I read Alice Munro's Jakarta on this Saturday afternoon after my nap. It's the second story that appears in her collection, Family Furnishings (2014). As with most of her stories, a brief summary is difficult to formulate. There's the part where Kent—a pharmacist, who lives a normal life soaked in capitalism—visits Sonje, her ex-wife's bohemian friend many years later. Kent has a new wife, younger than his daughter, and together they drive across the country, visiting family and friends. Auntie Alice Munro's skill in storytelling is exceptional (I consider her to be in the same level as Tita Mavis Gallant, who writes shorter sentences), as she demonstrates in the insight she shares through Kent's experience.

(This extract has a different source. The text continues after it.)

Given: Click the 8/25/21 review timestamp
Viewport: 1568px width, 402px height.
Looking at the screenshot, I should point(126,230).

With every visit he had made on this trip, there had come a moment of severe disappointment. The moment when he realized that the person he was talking to, the person he had made a point of seeking out, was not going to give him whatever it was he had come for.

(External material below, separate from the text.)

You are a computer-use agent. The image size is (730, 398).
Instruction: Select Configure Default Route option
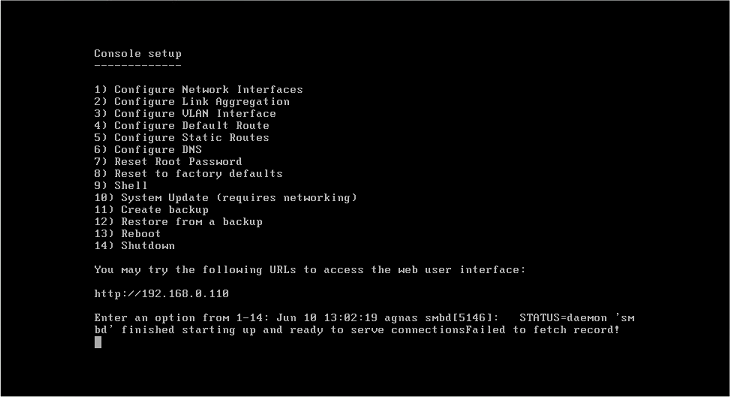pos(182,126)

Have I been disappointed with friends I hadn't seen in a while? Surprised, yes; but disappointed: never.
Friendships are forged at particular moments of one's life. When friends part, the cloud of divergent experiences thins out. With the separation comes the inevitable change in their outlook, status, vocation, and interests. But I like to think that their core—who they truly are inside—remains the same. Reunions offer me a chance to appreciate those changes, as I thank God for people He has caused me to meet at some point in my journey.